COOPERSTOWN, N.Y. (CBS 5 / AP) ― Jon Miller, who has spent parts of five decades as the voice of five major league baseball teams, was selected Monday as the 2010 recipient of the Ford C. Frick Award.

A native of the Bay Area, Miller has called games for the Giants, Baltimore, Boston, Texas and Oakland, and has been the voice of ESPN's Sunday Night Baseball telecasts for 20 years. He was on vacation in South America when he received the call from the National Baseball Hall of Fame and Museum.

"I told my wife I'll never forget Cartagena, Colombia," said Miller, who joins former Giants broadcasters Lon Simmons and Russ Hodges as winners of the award. "The first thing I thought of was Lon Simmons and Russ Hodges, who taught me the game as a kid growing up. It really is kind of astounding to me because Russ and Lon were larger-than-life people to me. My idols."

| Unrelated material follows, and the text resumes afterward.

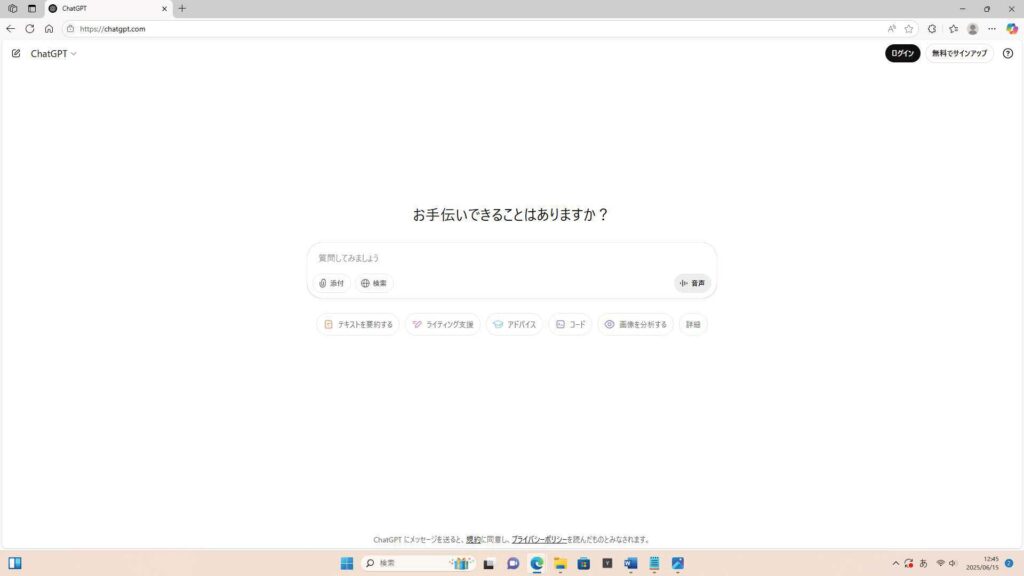
Task: Open a new browser tab
Action: [x=182, y=8]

Miller, who will be honored during Hall of Fame induction ceremonies in July, began his broadcasting career in the Bay Area in 1974, landing a job as the play-by-play man for the Oakland A's.

After holding various broadcasting jobs in the Bay Area, also calling hockey, soccer and basketball, Miller joined the radio crew of the Texas Rangers in 1978, moved to Boston in 1980 to take the Red Sox's radio job, then went to Baltimore in 1983 to handle the Orioles' radio duties.

While in Baltimore, Miller called the last out of the 1983 World Series as the Orioles captured their third title and worked on NBC's Game of the Week with Frick Award winners Joe Garagiola and Tony Kubek from 1986-89.

In 1990, Miller took over ESPN's Sunday Night Baseball and seven years later returned home to become the voice of the Giants, a position he still holds today.

Miller, who called Barry Bonds' 756th career home run in August 2007, has broadcast 13 World Series.